A lender will give you an application to complete. Answer ALL of the questions in detail, fill in ALL of the blanks and provide COMPLETE addresses, etc. In most cases, your application and supporting documents are all a potential creditor may see of you. If you don’t care enough to provide all of the information as requested, why should the lender think you are going to pay enough attention to detail to make your business succeed? It may become tedious, but everything is requested for a reason. Plus, complete applications get expedited processing; incomplete applications get set aside for later follow-up.

Know How Much You Need and For What Purposes

Be specific. It is up to you to know these things. It is not up to the lender to guess.

Be Realistic

Optimism is expected, but unrealistic expectations create skepticism on the lender’s part. Explain how you will use the financing requested and how it will benefit the business. Be sure you don’t make exaggerated claims, as you will most likely lose credibility.

Show How You Will Pay The Loan Back

Build repayment into your financial projections. Your likelihood to repay is the ultimate consideration in evaluating your request. Collateral is important, but lenders would rather have repayment. Prove, on paper at least, that you can generate the revenues to cover your operating costs with enough left over to pay the loan and your living expenses/salary.

Cover the Downside

Most businesses don’t operate exactly as planned. Identify any weaknesses or potential problems in your business and address contingency plans and resources, as well as an exit strategy.

Have a Stake in the Business

With the possible exception of your family, no one is likely to provide 100 percent financing.
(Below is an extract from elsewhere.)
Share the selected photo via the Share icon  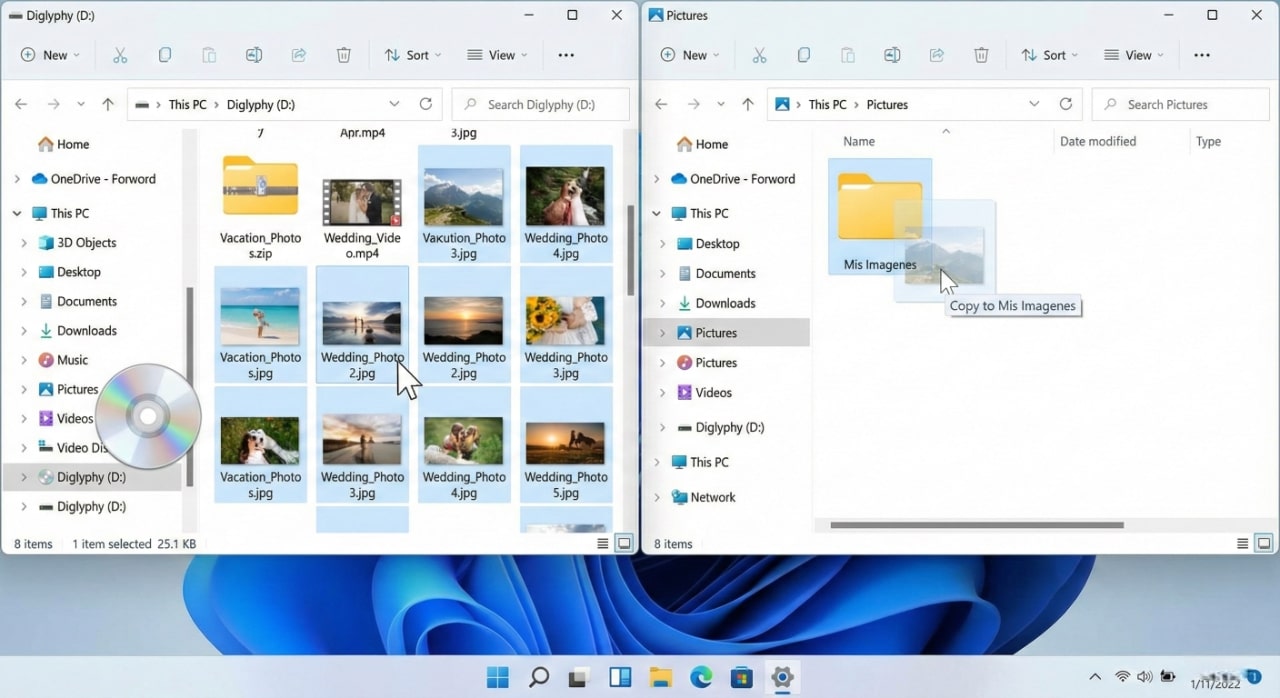pos(299,55)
Why should anyone else take a chance on you if you’re unwilling to invest your own resources?

Put Yourself in the Lender’s Position

Lenders want to make loans that will be paid back. They evaluate your personal and business credit history, your ability to repay based on credible financial projections in your business plan, and your collateral, among other things. If you were a lender, would you give your business this loan?

Be Persistent

If you application is rejected, don’t give up. This gives you an opportunity to fix whatever was lacking. If you have put an honest, thoughtful effort into your search for financing, people will help you get it. That includes people you may be tempted to blame for not approving your request. Don’t think "rejection" think "constructive criticism."

Frame of Mind

Obtaining financing is not easy. Learning how to prepare a business plan and financial projections can be time-consuming and frustrating – but the point is that you are learning. The knowledge you gain in the process will be invaluable to you in the constant refinement that any business undergoes in both the planning and operational stages.